Puoi proseguire il testo sul caso di Charlie Gard, riprendendo subito dopo la sua ultima frase?

Testo:
------------------------------------
E’ vero: i riflettori sulla vicenda di Charlie Gard sono ininterrottamente accesi da giorni e non si sono mai spenti. Quindi c’è, se si vuole, un «accanimento mediatico» – come infelicemente scritto da qualcuno, – su questa storia. Così come c’è un «accanimento politico» – si pensi all’intervento di Donald Trump – e un «accanimento orante», quello di migliaia di persone che da qualche settimana indirizzano milioni di preghiere al Great Ormond Street Hospital affinché non esegua la sentenza di morte sul piccolo. Ebbene, benedetti  tutti gli «accanimenti» su Charlie. Sì, benedetti.

Anzitutto perché detti «accanimenti» non includono – come esperti di bioetica hanno spiegato chiaramente – l’accanimento terapeutico. E poi perché è grazie a tutto questo se, nella giornata di ieri, è arrivata la notizia che l’ospedale dove il bambino è ricoverato ha chiesto una nuova udienza all’Alta Corte. Ufficialmente tale atto è stato formulato «alla luce delle affermazioni di nuove evidenze correlate a una potenziale terapia» (il riferimento è al protocollo di cura predisposto da un gruppo di medici italiani, statunitensi e spagnoli inviato al Gosh dall’ospedale Bambin Gesù), ma è palese come tutto ciò sia dovuto, anche se non soprattutto, ai summenzionati «accanimenti».
------------------------------------
Dati forniti:
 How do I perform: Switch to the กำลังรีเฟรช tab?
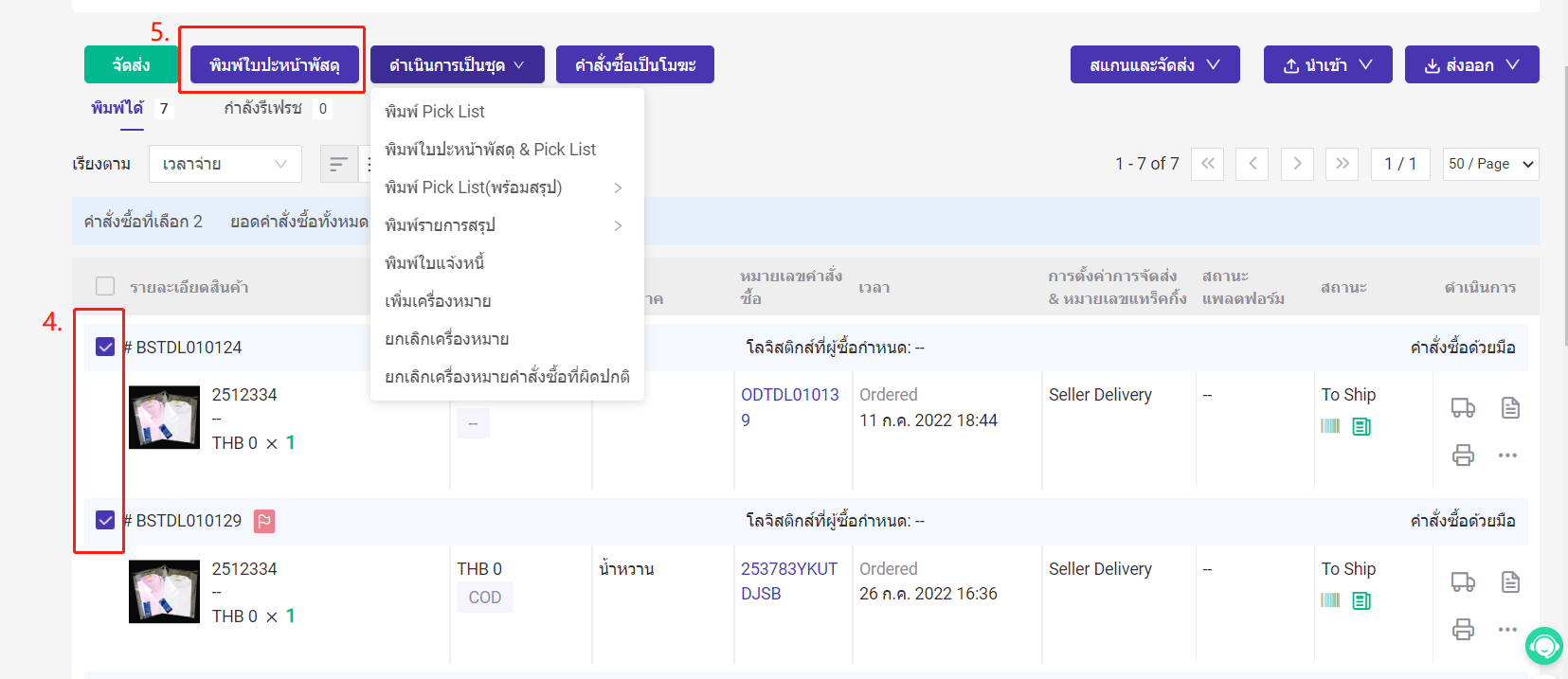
------------------------------------
Risposta:
Il primo dei quali, è doveroso ricordarlo, è quello di Connie Yates e Chris Gard due leoni più che due genitori, capaci di lottare senza tregua per difendere il loro cucciolo da chi si è incredibilmente arrogato il diritto di decidere sia per loro sia per lui, all’insegna di una tirannia al cui confronto il deprecato paternalismo medico è niente. Le sentenze avverse, l’irremovibilità dei medici britannici, l’opinione pubblica divisa, i brontolii di qualche radicale che di «accanimento mediatico» ha campato, non hanno spaventato questa madre e questo padre, che si sono così rivelati i primi condottieri di tutti gli altri «accanimenti» mettendovi il proprio: quello del cuore.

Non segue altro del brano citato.